Loan consolidation enables the students or their parents to combine several different loans into one convenient big loan. This loan from a single vendor is used to settle the outstanding balances of other loans. Federal student loans follow a different consolidation method, as the U.S. government guarantees them. In this consolidation process, the student’s existing loans are bought and dissolved by a willing consolidation company, or in some cases by the Department of Education (DOE).
One of the best things about the Federal consolidation loan program is that there are no repayment deadlines. One must take care of certain things, however, before consolidating. After leaving the school when your grace period comes to an end, the higher repayment interest rate is applied to calculate the average fixed rate. In other words, if you choose to consolidate after the expiration of your grace period, your fixed rate of interest will be higher.

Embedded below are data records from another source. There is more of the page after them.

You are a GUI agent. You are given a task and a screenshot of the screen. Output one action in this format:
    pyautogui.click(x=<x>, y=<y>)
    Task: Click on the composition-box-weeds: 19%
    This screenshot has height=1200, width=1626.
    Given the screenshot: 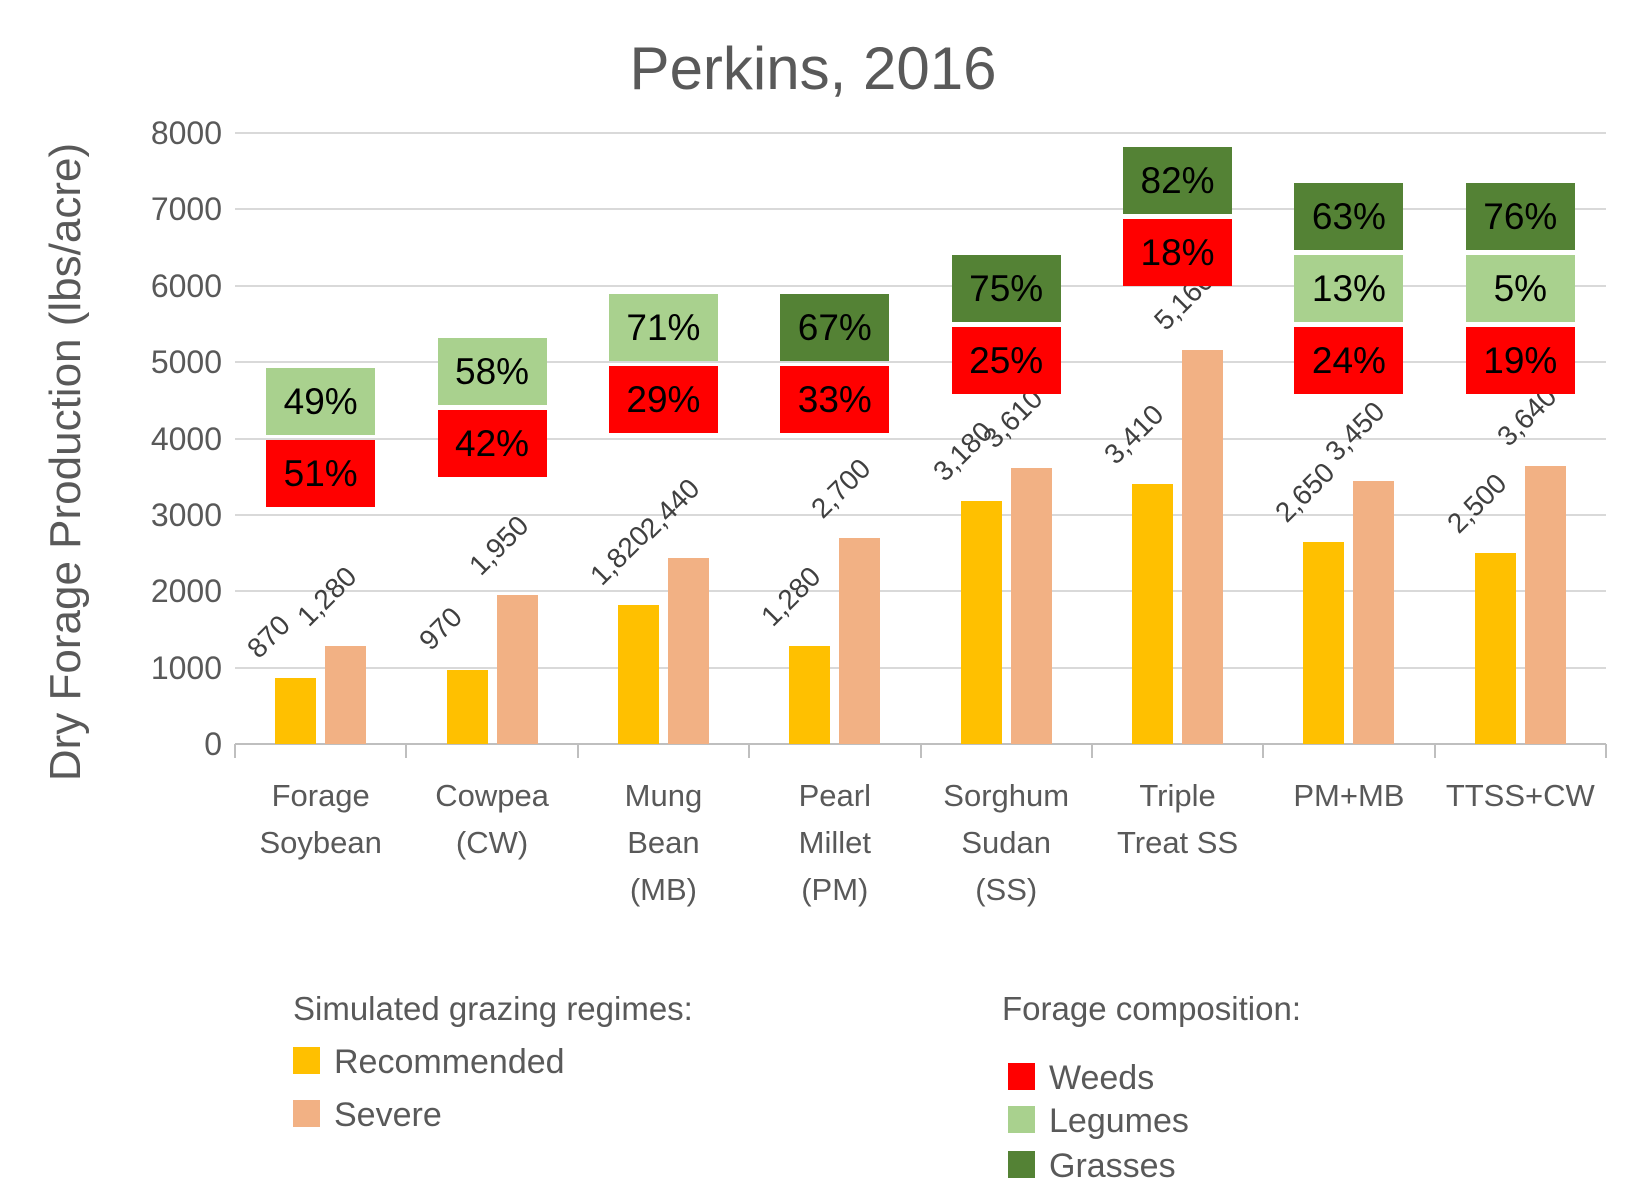 What is the action you would take?
    pyautogui.click(x=1520, y=361)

The rates of interest are calculated upon the current year’s student loan rate, which can vary from the present 4.70% to a high of 9%. Using the state’s consolidation system you can consolidate with the private lender of your choice and then reconsolidate again with the DOE. After you consolidate, the loans will be tuned to a fixed rate of the year of consolidation, and they will not change if you decide to reconsolidate. It is therefore incorrect to call it refinancing, as the loan rate is not changed; only a ceiling is fixed over the number.
There are many benefits of going for a Federal college loan consolidation. This program doesn’t charge any fee from the person who applies for the loan, unlike other private companies who thrive on the ‘cut’ which students have to shell out to avail their facilities. In fact, there are many private funding companies who are charging a significant amount as fees by cashing subsidies from the Federal government.